While the CDO’s primary responsibilities have focused on regulatory compliance and operationalising regulatory mandates, leading FSI companies are using the position as an enabler of business insights, strategies, and innovation such as developing value-adding data services that are enabled by the new foundational processes and policies.
4. Widespread/general adoption of artificial intelligence will only appear in the most advanced firms
In 2020, we will continue to see AI investments gather speed, but for most companies this will only be in narrow use-cases that allow them to pick off the low-hanging fruit in their industries.
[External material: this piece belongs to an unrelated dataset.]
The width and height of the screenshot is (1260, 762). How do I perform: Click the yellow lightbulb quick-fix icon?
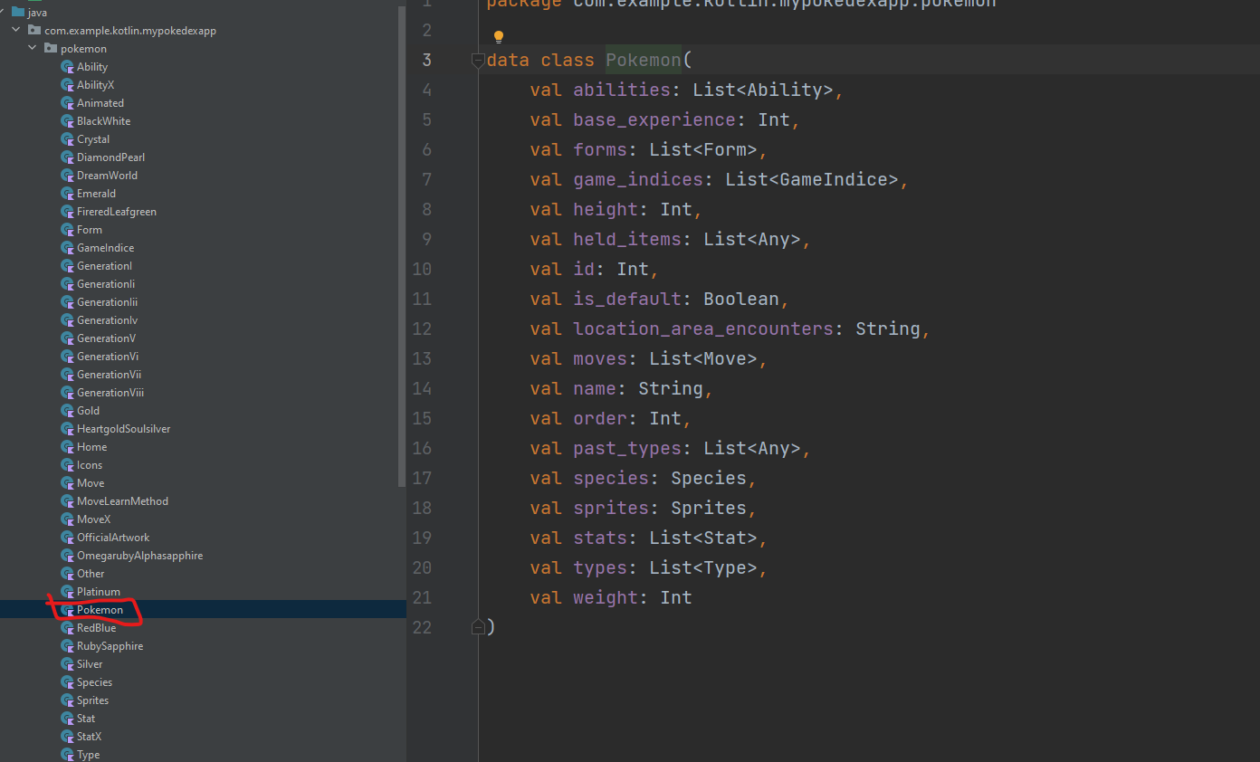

For example, CPG firms are more likely to invest in physical robotics for the factory floor, and telcos will invest in customer-facing virtual agents.
The top performers will look to use AI to generate value more broadly across business lines and functions. For example, sentiment analysis can be used not only to gain a deep understanding of customer complaints, but also to inform marketing content and micro segmentation for sophisticated sales strategies. Shared sentiment around an issue will stand alongside spending patterns to determine next-to-buy models and deep marketing personalisation.
The barrier to the broad adoption of AI is a lack of training data. For large technology firms like Google, Apple and Amazon, gathering data is not an arduous task in comparison to most companies. Because of the breadth and depth of their products and services, they have a near-endless supply of diverse data streams, creating the perfect environment for their data scientists to train their algorithms. For smaller companies, access to comparable datasets is limited or simply too expensive.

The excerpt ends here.